Prior to 1996, approximately 6,000 large commercial transport airplanes were type certificated to fly up to 45,000 feet, without being required to meet special conditions related to flight at high altitude.[37] In 1996, the FAA adopted Amendment 25-87, which imposed additional high-altitude cabin-pressure specifications, for new designs of aircraft types.[38] For aircraft certificated to operate above 25,000 feet (FL 250), it "must be designed so that occupants will not be exposed to cabin pressure altitudes in excess of 15,000 feet after any probable failure condition in the pressurization system."[39] In the event of a decompression which results from "any failure condition not shown to be extremely improbable," the aircraft must be designed so that occupants will not be exposed to a cabin altitude exceeding 25,000 feet for more than 2 minutes, nor exceeding an altitude of 40,000 feet at any time.[39] In practice, that new FAR amendment imposes an operational ceiling of 40,000 feet on the majority of newly designed commercial aircraft.[40][41][Note 1]

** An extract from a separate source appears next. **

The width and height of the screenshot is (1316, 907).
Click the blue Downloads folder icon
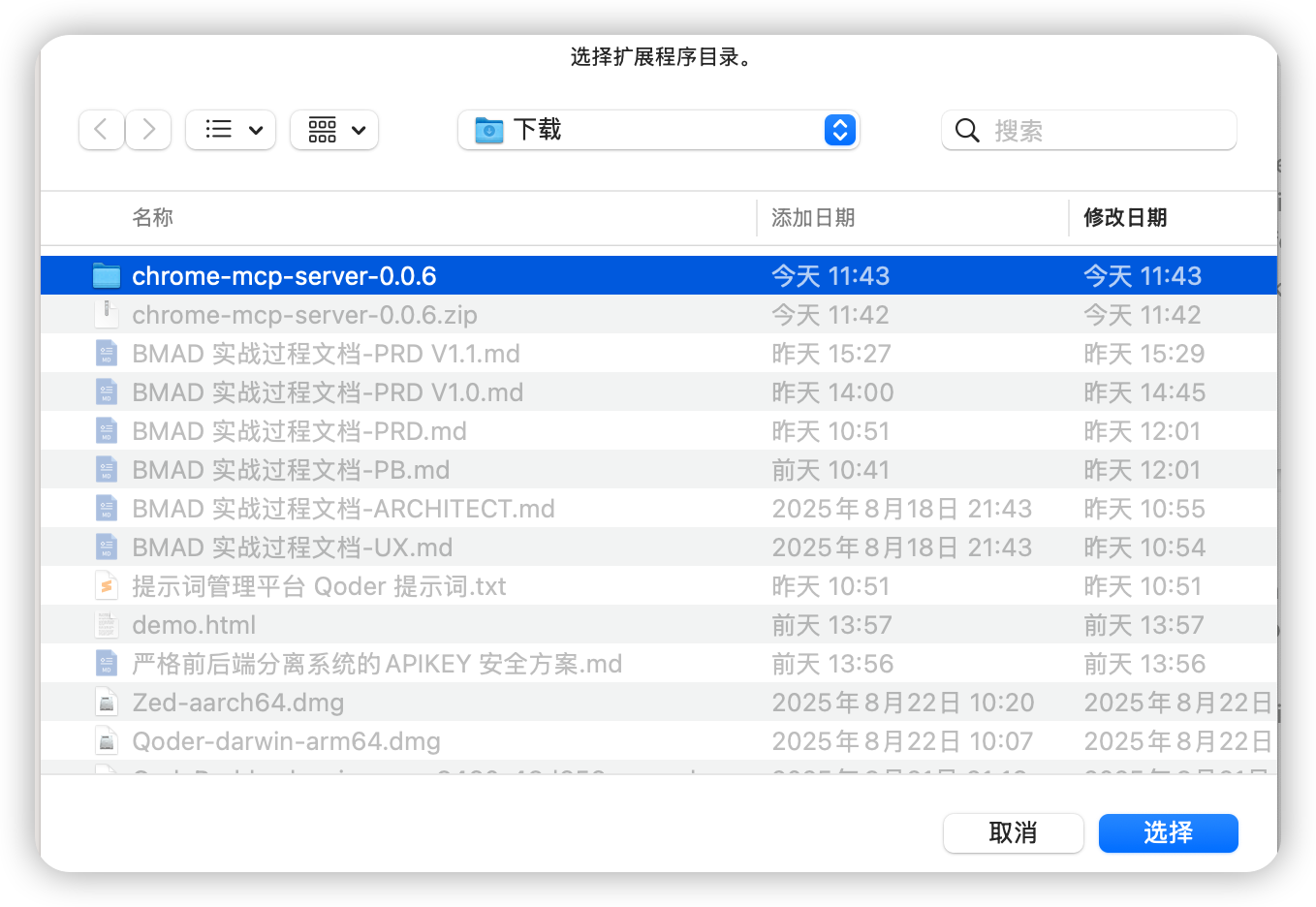489,130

In 2004, Airbus successfully petitioned the FAA to allow cabin pressure of the A380 to reach 43,000 feet in the event of a decompression incident, and to exceed 40,000 feet for one minute. This special exemption allows that new aircraft to operate at a higher altitude than other newly-designed civilian aircraft, which have not yet been granted a similar exemption.[40]
The Depressurization Exposure Integral (DEI) is a quantitative model that is used by the FAA to enforce compliance with decompression-related design directives. The model relies on the fact that the pressure that the subject is exposed to and the duration of that exposure are the two most important variables at play in a decompression event.[42]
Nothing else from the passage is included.